- Opening Delimiter -

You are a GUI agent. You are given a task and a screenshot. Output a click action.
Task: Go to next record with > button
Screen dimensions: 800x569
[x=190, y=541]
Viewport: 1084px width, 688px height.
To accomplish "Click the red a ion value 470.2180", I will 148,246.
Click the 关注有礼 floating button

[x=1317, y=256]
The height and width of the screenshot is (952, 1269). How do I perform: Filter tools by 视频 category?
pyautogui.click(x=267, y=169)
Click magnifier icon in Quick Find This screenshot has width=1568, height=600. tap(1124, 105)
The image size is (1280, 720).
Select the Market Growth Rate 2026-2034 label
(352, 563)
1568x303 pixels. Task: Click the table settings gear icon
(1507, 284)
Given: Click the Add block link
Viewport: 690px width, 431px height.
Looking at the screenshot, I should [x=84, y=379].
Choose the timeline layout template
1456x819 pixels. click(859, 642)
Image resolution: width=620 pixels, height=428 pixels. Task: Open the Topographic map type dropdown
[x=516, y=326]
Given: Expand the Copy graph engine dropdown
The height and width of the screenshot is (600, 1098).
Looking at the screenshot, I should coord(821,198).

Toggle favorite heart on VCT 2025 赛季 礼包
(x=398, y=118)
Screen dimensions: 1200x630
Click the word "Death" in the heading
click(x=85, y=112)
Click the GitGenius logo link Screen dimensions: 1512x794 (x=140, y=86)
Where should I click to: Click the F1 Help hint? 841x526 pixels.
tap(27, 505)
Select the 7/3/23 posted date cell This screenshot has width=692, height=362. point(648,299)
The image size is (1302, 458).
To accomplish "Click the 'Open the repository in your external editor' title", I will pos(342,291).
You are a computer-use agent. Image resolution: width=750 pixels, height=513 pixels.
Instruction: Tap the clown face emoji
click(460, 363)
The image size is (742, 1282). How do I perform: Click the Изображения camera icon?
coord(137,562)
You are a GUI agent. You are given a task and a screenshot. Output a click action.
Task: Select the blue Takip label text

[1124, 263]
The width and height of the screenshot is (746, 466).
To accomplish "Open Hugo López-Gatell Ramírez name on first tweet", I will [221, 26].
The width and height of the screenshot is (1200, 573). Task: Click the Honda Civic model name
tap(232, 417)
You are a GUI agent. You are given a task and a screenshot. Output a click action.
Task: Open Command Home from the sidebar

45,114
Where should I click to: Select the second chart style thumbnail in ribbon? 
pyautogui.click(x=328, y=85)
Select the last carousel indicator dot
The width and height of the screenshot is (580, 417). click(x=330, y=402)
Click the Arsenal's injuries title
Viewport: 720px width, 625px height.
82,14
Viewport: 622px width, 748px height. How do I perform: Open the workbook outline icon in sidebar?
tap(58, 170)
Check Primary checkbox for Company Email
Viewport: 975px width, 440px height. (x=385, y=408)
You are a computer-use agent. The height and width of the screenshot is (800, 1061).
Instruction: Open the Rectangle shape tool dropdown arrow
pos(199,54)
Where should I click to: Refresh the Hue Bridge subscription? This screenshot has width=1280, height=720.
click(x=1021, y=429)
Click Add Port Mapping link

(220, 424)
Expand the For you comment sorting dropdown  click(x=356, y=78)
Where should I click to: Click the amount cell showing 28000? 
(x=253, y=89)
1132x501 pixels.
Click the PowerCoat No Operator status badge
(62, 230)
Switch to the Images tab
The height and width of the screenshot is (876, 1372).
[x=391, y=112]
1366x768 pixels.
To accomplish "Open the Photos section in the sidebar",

- Closing Delimiter -

Activity: For each line of the material that contains the word "Expand", make a copy.

Written response:
Given: Expand the Copy graph engine dropdown
Expand the For you comment sorting dropdown  click(x=356, y=78)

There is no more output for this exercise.